Convergence of GD under Convexity

Previously, we were able to find an $\epsilon$-critical point using gradient descent only assuming $L$-smoothness. This ends up not being very informative because when a function is non-convex, its gradients can equal zero at a saddle point or a maximum—these points are certainly not optimal. However, this cannot be the case for convex functions. Convexity will allow us to translate gradient information into distance from the optimum and suboptimality of the function value. In particular, if we define $\mathcal{X}^* (f) := \{x|f(x) = f^{*}\}$ to be the set of minimizers of $f$, then $x^{*} \in \mathcal{X}^{*}(f)$ if and only if $\nabla f(x^{*}) = 0$. In this section, we only consider fixed step-size.

Strong convexity

First we consider strongly convex property, it’s well-known that if $f$ is strongly convex then gradient descent achieve global linear convergence rate.

The main key is the following lemma:

Lemma:
For a $\mu$-strongly convex function $f$: $\forall w\quad \frac{1}{2\mu} \| \nabla f(w)\|_2^2 \ge (f(w) - f^*) \ge \frac{\mu}{2} \|w - w^*\|$ where $f^* = \min_w f(w)$.

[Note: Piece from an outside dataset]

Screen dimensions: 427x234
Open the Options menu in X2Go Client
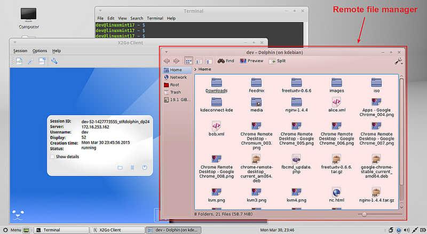[x=39, y=51]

So with strongly convexity, we can upper bound the suboptimality of the function value, which is a global property, by the norm of gradient, which is a local property. We can easily see that this implies local minima are global. Also, this lemma directly leads to following theorem.

Theorem:
For an $L$-smooth and $\mu$-strongly convex function $f$, gradient descent satisfies the following upper bound: $f(\theta_t) - f^* \le \left(1 - \frac{\mu}{L}\right)^t \big(f(\theta_0) - f^*\big)$

With some modification, we have the convergence rate $t \ge \frac{L}{\mu} \log(\frac{g(\theta_0) - g^*}{\epsilon})$ This rate is called linear convergence since because it looks linear on a semi-log plot.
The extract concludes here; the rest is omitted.